Monarch's daughter, monarch's consort, as an exile she must go, Pritha wept and in the chambers rose the wailing voice of woe!

Heaving sobs convulsed her bosom as a silent prayer she prayed, And in accents choked by anguish thus her parting words she said:

"Grieve not, child, if bitter fortune so ordains that we must part, Virtue hath her consolations for the true and loving heart!

And I need not tell thee, daughter, duties of a faithful wife, Drupad's and thy husband's mansions thou hast brightened by thy life!

Nobly from the sinning Kurus thou hast turned thy righteous wrath, Safely, with a mother's blessing, tread the trackless jungle path!

Dangers bring no woe or sorrow to the true and faithful wife, Sinless deed and holy conduct ever guard her charmed life!

Nurse thy lord with woman's kindness, and his brothers, where ye go, Young in years in Sahadeva, gentle and unused to woe!"

"Thy fond blessings help me, mother," so the fair Draupadi said, "Safe in righteous truth and virtue, forest paths we fearless tread!"

Wet her eyes and loose her tresses, fair Draupadi bowed and left, Ancient Pritha weeping followed of all earthly joy bereft,

As she went, her duteous children now before their mother came, Clad in garments of the deer-skin, and their heads were bent in shame!

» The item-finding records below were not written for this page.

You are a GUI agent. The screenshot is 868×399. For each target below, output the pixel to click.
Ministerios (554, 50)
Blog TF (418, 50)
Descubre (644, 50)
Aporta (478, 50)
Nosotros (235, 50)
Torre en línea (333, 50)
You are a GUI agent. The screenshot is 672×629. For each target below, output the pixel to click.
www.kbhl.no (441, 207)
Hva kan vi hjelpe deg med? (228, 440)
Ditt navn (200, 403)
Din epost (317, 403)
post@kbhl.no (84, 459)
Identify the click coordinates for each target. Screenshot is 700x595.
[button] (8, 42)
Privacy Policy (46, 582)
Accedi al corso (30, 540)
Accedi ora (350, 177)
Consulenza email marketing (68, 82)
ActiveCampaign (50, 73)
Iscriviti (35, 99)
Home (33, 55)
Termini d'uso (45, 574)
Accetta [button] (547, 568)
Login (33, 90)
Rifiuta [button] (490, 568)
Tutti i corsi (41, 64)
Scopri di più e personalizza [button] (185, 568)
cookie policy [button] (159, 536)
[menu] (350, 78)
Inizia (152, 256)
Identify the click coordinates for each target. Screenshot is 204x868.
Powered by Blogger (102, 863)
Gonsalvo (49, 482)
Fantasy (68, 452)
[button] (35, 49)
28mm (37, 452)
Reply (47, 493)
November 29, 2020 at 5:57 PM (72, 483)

Sorrow welling in her bosom choked her voice and filled her eye, Till in broken stifled accents faintly thus did Pritha cry:

"Ever true to path of duty, noble children void of stain, True to gods, to mortals faithful, why this unmerited pain,

Wherefore hath untimely sorrow like a darksome cloud above, Cast its pale and deathful shadow on the children of my love?

Woe to me, your wretched mother, woe to her who gave you birth, Stainless sons, for sins of Pritha have ye suffered on this earth!

Shall ye range the pathless forest dreary day and darksome night, Reft of all save native virtue, clad in native, inborn might?

Woe to me, from rocky mountains where I dwelt by Pandu's side, When I lost him, to Hastina wherefore came I in my pride?